▶ [Data excerpts]

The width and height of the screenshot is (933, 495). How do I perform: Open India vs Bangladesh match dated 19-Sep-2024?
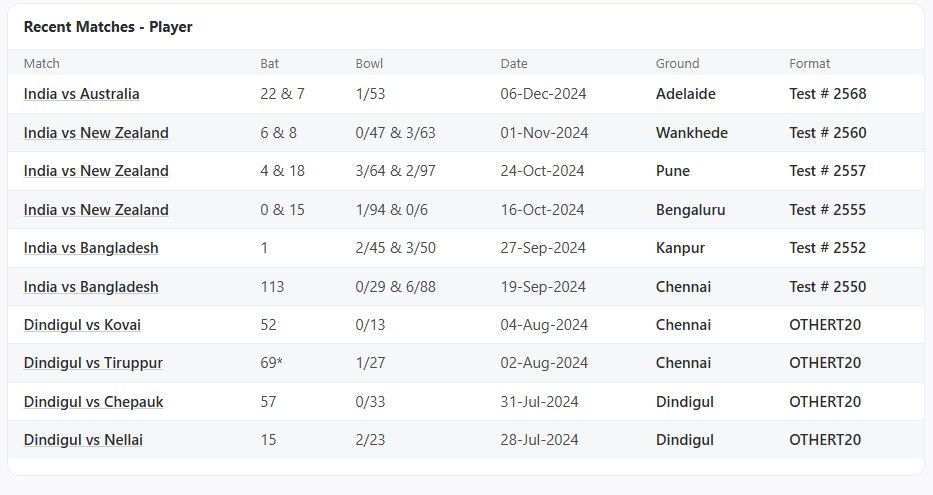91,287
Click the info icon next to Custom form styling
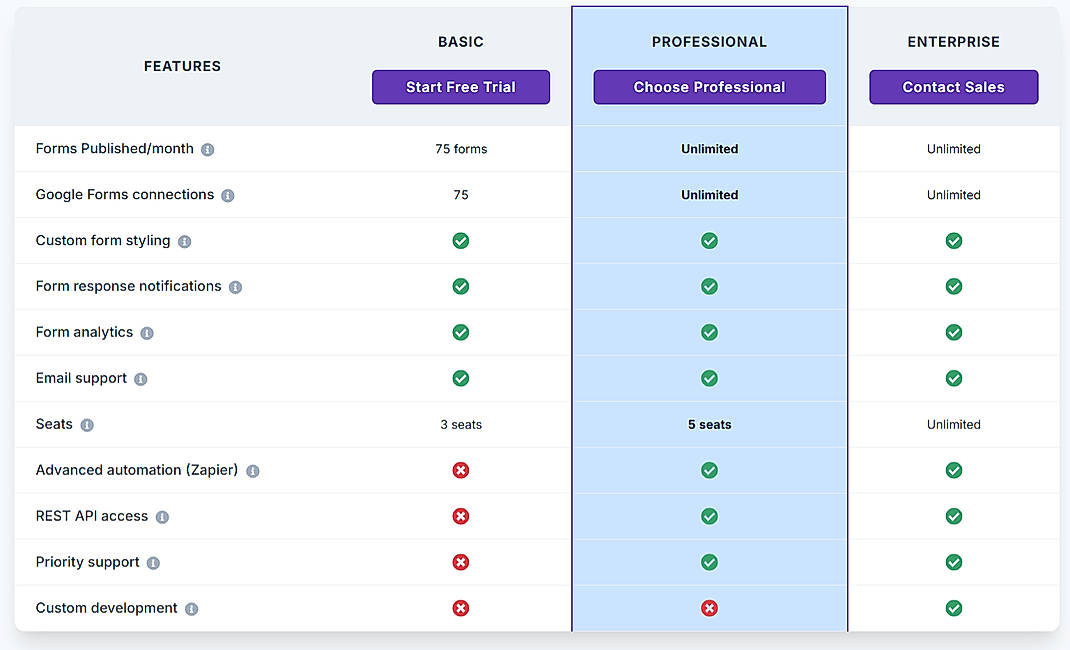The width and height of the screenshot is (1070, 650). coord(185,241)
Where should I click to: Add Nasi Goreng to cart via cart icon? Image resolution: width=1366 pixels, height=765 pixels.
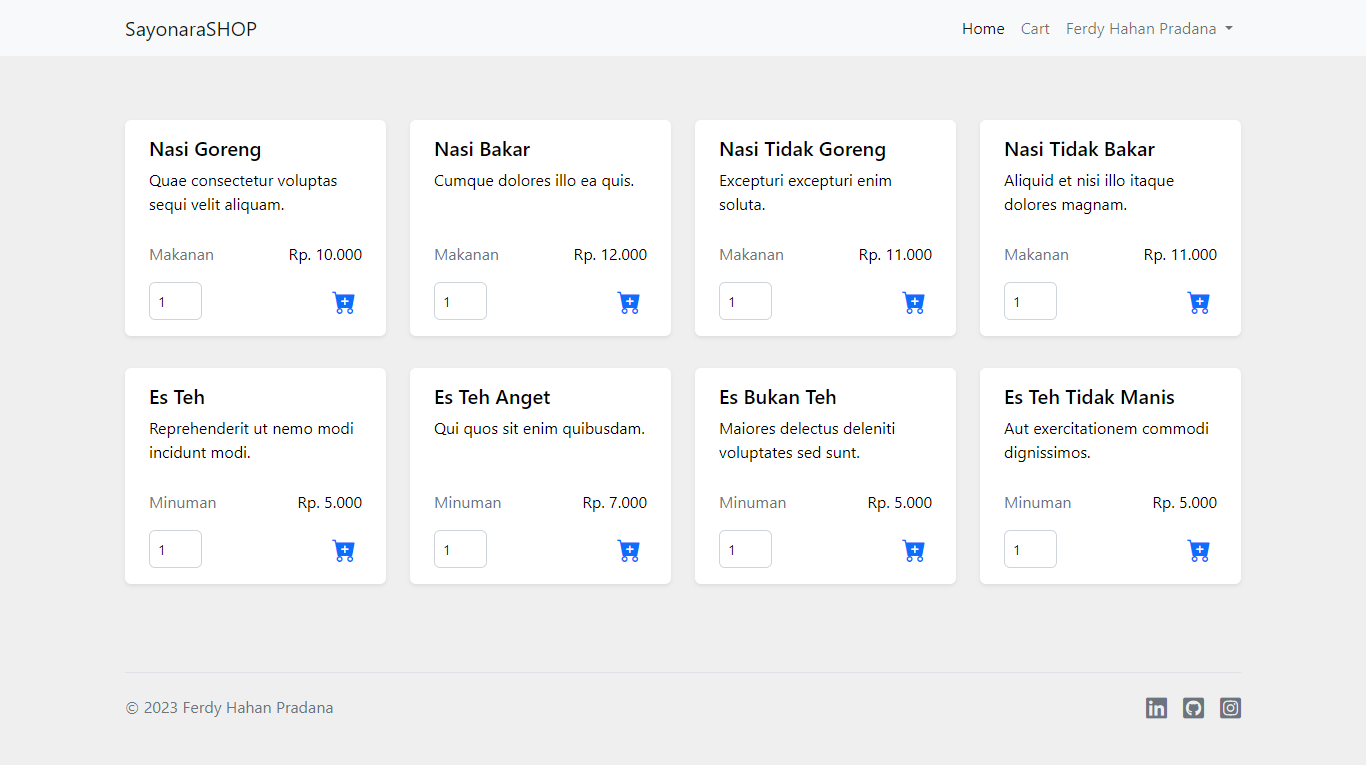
...
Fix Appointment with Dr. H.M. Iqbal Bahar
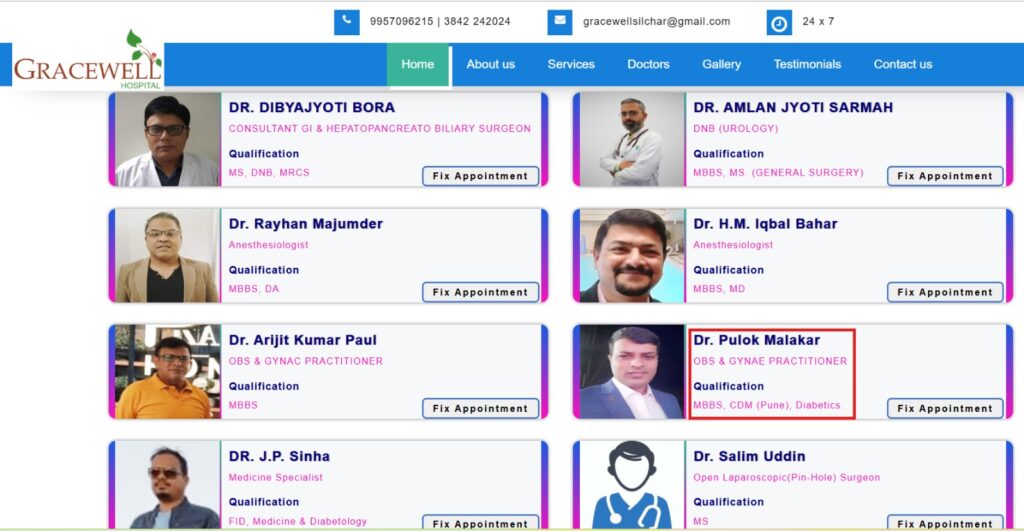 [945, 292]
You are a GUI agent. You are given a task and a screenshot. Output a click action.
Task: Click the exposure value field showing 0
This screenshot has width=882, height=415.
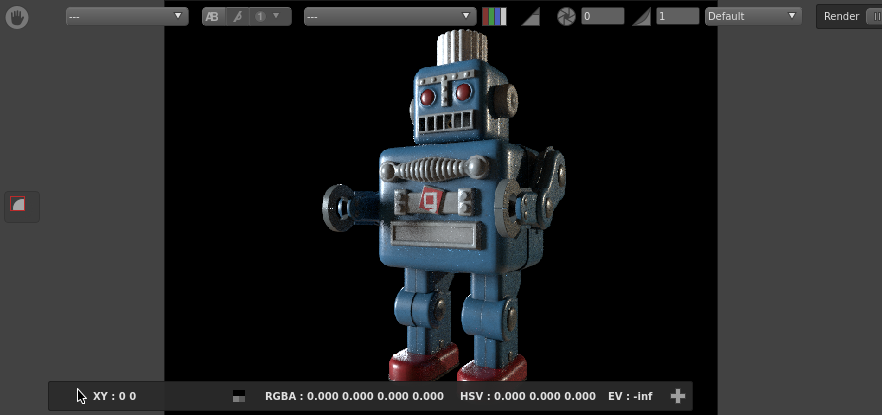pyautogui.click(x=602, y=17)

▶ [Work instruction] Above this task is a listing with pictures in it. Retype only the lines from the one containing "Click the info" through the one containing "Where should I", both included, and not the pictures.

▶ [Your solution]
Click the info icon next to Custom form styling
The width and height of the screenshot is (1070, 650). coord(185,241)
Where should I click to: Add Nasi Goreng to cart via cart icon? Image resolution: width=1366 pixels, height=765 pixels.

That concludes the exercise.